I like clear plastic bins lined with a cotton sheet. Not air tight in case there is moisture. But that is my process…others may have different systems.


----------



## Prism99 (Apr 14, 2015)

I don’t see how the yarn would be damaged by storage in vacuum bags. However, I would highly recommend adding a couple of Dr. Scholl’s carbon shoe inserts. They will absorb some of the odor and also, I think, any moisture that might be trapped in the bag with the yarn. Be aware that vacuum bags often start gradually seeping air so that they do not remain a true vacuum. It is also probably A good idea to open the bags every 6 months or year to check on the contents.


----------



## katrapp (Mar 21, 2013)

I have four bags of merino that a are vacuum sealed. I really hope they are fine. It has been three years now. But I haven't been spinning as much as I should be. I have hopes of joining the Tour de Fleece and try to spin for a while at least once a day, as well as resume knitting. (Which I haven't done since January) I just need to get my mojo back.


----------



## rosewa (Oct 2, 2019)

katrapp said:


> I have four bags of merino that a are vacuum sealed. I really hope they are fine. It has been three years now. But I haven't been spinning as much as I should be. I have hopes of joining the Tour de Fleece and try to spin for a while at least once a day, as well as resume knitting. (Which I haven't done since January) I just need to get my mojo back.

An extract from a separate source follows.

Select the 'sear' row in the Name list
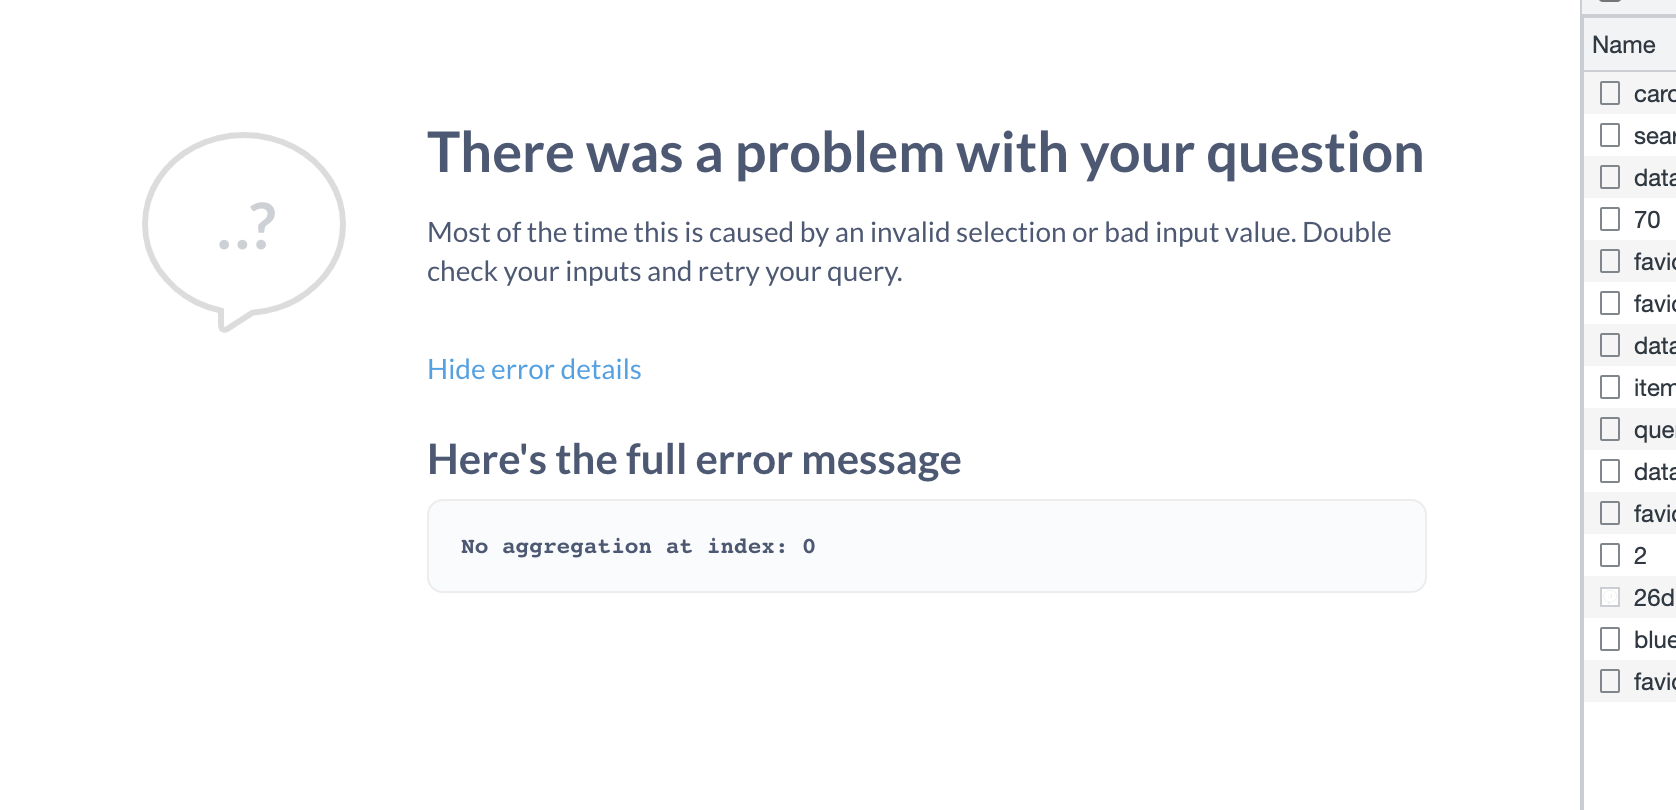Image resolution: width=1676 pixels, height=810 pixels. click(x=1648, y=134)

Definitely try that or one of the other suggestions. Moths are v bad here in Oz and it’s essential to protect it here. Best wishes, Rose


----------



## cat_woman (Sep 21, 2014)

katrapp said:


> I have four bags of merino that a are vacuum sealed. I really hope they are fine. It has been three years now. But I haven't been spinning as much as I should be. I have hopes of joining the Tour de Fleece and try to spin for a while at least once a day, as well as resume knitting. (Which I haven't done since January) I just need to get my mojo back.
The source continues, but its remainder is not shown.